The BBC abandoned its radio broadcasting to Russia several years ago, bowing to rough Russian tactics which left the corporation without partners to re-broadcast its programmes in the major cities. 

There should only be one response to such bullying tactics: a clear and sustained effort to chronicle the realities of Mr Putin’s Russia on BBC output, with the explicit backing of the most senior editors. 

That has not happened. Even Norma Percy’s four-part TV documentary series on Putin, Russia and the West, aired earlier this year, was short on attempts to probe the kleptocratic and unlawful aspects of the regime’s consolidation of power – though the programmes contained many insights into the realpolitik aspects of the story. 

Thanks to last month’s Eurovision Song Contest, BBC audiences also heard something about harsh and widespread repression of opposition figures and the media by the dynastic regime in power in Azerbaijan – a country of importance to Europe on account of its huge oil and gas output. The BBC and all of Europe’s public broadcasters are responsible for the song contest as members of the European Broadcasting Union. But their combined efforts failed to make Azerbaijan fulfil its solemn commitment as an EBU member to uphold the right of free expression for its people. 

And thanks to Ukraine’ co-hosting with Poland of the Euro 2012 Football Championship, BBC audiences learned about the “selective justice” which condemned Yulia Tymoshenko, the defeated candidate in the country’s last presidential election, to a lengthy jail sentence.

Ukraine is a pivotal country in Russia’s quest to bring its “near abroad” back into its sphere of influence. Yet, with disarming frankness, Evan Davis began a Today programme discussion by asking “Why is it that we seem to know so little about Ukraine?”

My answer is that it’s not just Ukraine, or eastern Europe. The value we as a nation attach to civil liberties as a basis for democratic life has been eroded, as memories of the Cold War recede. That coldness may be fuelled in part by people’s fears about their our own security, but it also grows out of a creeping neglect of the rule of law, as something precious which must be protected at all costs.

A starting-point for BBC reporters, as for any properly informed journalist, is the case law arising from rulings by the European Court of Human Rights in Strasbourg.

Down the years the court has established safeguards for press freedom and freedom of expression which did not exist in Britain before, such as the public interest defence and journalists’ right to protect their sources.
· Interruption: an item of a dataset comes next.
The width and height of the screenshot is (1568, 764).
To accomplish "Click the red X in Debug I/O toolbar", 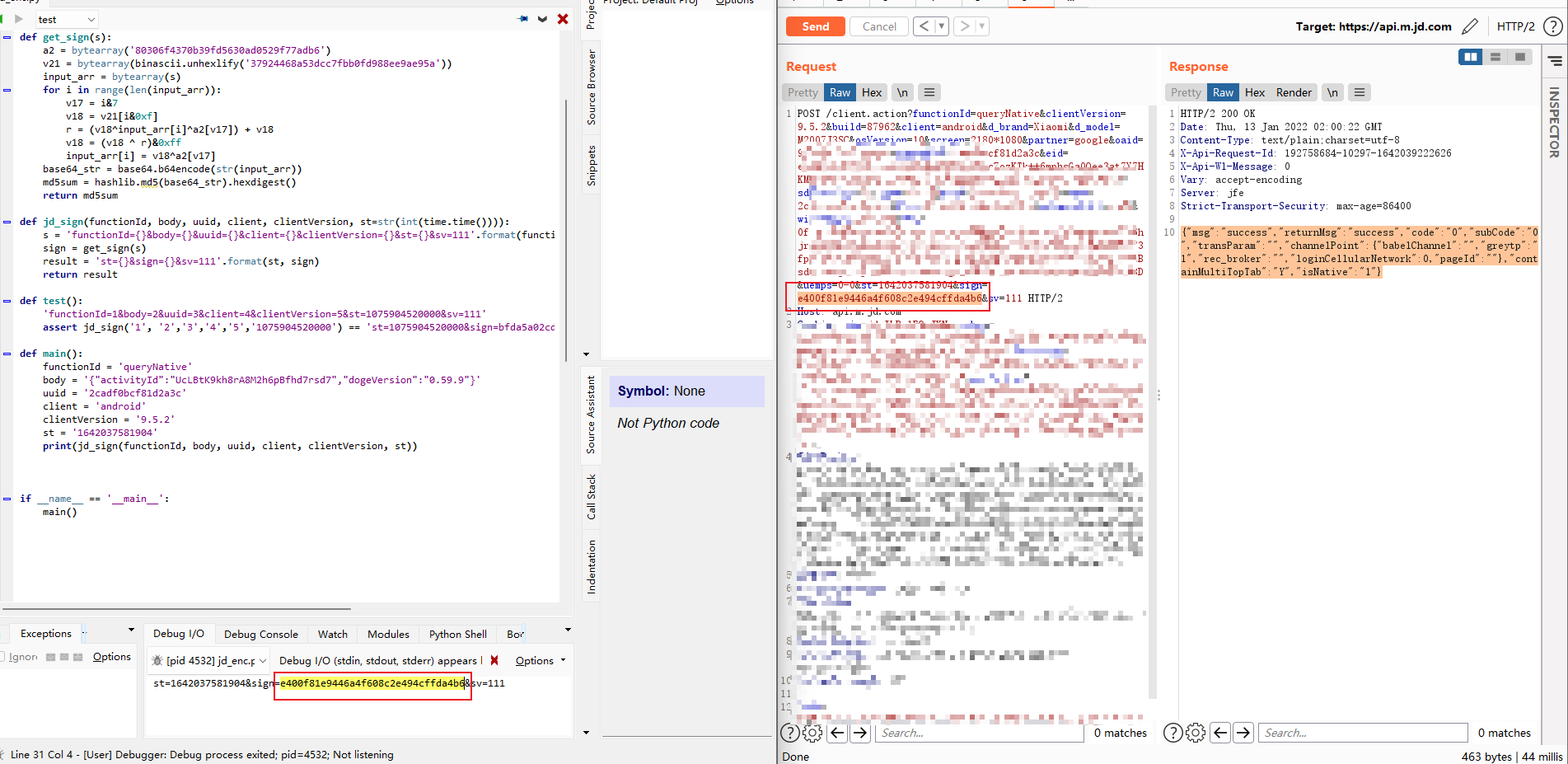I will pos(494,660).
Recently the court has emphasised the “positive obligations” of member states to take steps to protect journalists and others who face threats of violence.  

The outgoing DG says the Beeb is alarmed about the threat to our democratic way of life from the crushing of press freedom in many parts of the globe. The corporation must ask how it has framed the great debate about reining in the powers of the European Court of Human Rights and “bringing human rights home”. My observation is that much of the BBC’s coverage has allowed the scornful tone of the court’s critics, who accuse it of bringing human rights into disrepute, to go unchallenged and unchecked.

Who would know from what we see and hear on our airwaves that the UK’s initial proposals for restricting access to the court for individuals and ceding more discretion to national courts were blocked by the French, the Dutch and the Austrians because they were seen as too restrictive of citizens’ rights? Or that governments with the worst records for oppressing and locking up journalists, including Russia and Turkey, have been encouraged by the intemperate outbursts of British politicians to ignore the admonitions of the court to bring their laws, police and national courts into line with the European standards in the European Convention on Human Rights?

The Beeb gives us world-class journalism every day. It must also see its own faults and change to live up to its own high standards.

Fifty years ago another DG said the BBC could not be impartial about racial hatred. Nor can it play dumb when the foundations of free expression and the rule of law are attacked.